We do not think reasonable limits on costs are inconsistent with the statute providing for FQHC payments.


Once again, the budget proposes to eliminate all funding for health professions programs, except for programs for minority students and institutions.

Question. What is the basis for these proposed cuts?

Answer. Very difficult choices among priorities for Federal funds must be made in order to meet budget targets for the FY 1992 budget request. The FY 1992 proposed budget request would provide a well balanced approach to addressing the disparities in the health status of minorities and their underrepresentation in the health professions, and represents BHPr's highest priority.

Question. What evidence exists that minority and disadvantaged health professionals who have received educational assistance through these initiatives are more likely to serve in HPSAs?

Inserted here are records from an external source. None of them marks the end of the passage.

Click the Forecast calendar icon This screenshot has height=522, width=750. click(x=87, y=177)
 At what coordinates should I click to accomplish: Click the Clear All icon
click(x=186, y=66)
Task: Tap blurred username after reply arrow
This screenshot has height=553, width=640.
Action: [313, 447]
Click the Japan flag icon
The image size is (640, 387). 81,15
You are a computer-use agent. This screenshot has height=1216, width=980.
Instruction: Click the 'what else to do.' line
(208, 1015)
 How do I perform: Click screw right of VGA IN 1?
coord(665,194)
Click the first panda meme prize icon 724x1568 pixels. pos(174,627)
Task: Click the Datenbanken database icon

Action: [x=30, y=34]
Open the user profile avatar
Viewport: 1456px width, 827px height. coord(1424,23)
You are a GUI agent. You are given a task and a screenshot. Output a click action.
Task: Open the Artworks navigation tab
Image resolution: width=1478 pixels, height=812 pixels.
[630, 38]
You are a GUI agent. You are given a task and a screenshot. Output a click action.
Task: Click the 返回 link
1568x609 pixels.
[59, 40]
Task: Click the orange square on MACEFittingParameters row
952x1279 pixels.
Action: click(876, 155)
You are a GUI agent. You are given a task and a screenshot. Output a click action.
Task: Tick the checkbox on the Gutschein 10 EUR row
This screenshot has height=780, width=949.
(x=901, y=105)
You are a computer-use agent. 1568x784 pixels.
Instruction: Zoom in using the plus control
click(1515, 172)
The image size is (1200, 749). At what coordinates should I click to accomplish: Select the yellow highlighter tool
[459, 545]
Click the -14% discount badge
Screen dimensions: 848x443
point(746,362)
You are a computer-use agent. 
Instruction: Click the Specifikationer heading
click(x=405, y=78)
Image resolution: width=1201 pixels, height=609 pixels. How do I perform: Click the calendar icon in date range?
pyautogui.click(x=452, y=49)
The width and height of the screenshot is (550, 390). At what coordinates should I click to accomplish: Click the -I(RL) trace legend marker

Answer. A 1985 study by Stephen N. Keith, et al. and published as a Special Article in The New England Journal of Medicine (December 12, 1985) entitled: Effects of Affirmative Action in Medical Schools (pages 1519-1525) found that significantly more minority physicians than nonminority physicians (12 percent vs. 6 percent) practiced in locations designed as health manpower shortage areas by the Federal Government and had more Medicaid recipients in their patient populations (31 percent for blacks, 24 percent for hispanics, and 14 percent for whites). A mid-1970s study of treatment practices of black and white physicians indicated that 89 percent of all black patient visits were to non-black physicians. However, the patients of black physicians were predominantly black (87 percent). It is estimated that these indicators are similar for hispanics on whom data is not available.

In addition to the fact that a significant number of minority students tend toward primary care specialties, they also account for more than 50 percent of the Exceptional Financial Need Scholarship recipients. This combination makes them particularly strong candidates for the National Health Service Corps (NHSC).

Question. Are the numbers of minorities in health professions representative of the proportion of minorities in the population?

Answer. With regard to Asians, the proportion of Asian health care practitioners is representative of their proportion of the general population.

With regard to the proportion of Black, Hispanic and American Indian health care providers, the percentages remain significantly below percentages of these groups in the general population. In 1985 Blacks and Hispanics constituted about 3 percent each of physicians and 2.7 percent and 1.7 percent respectively of dentists.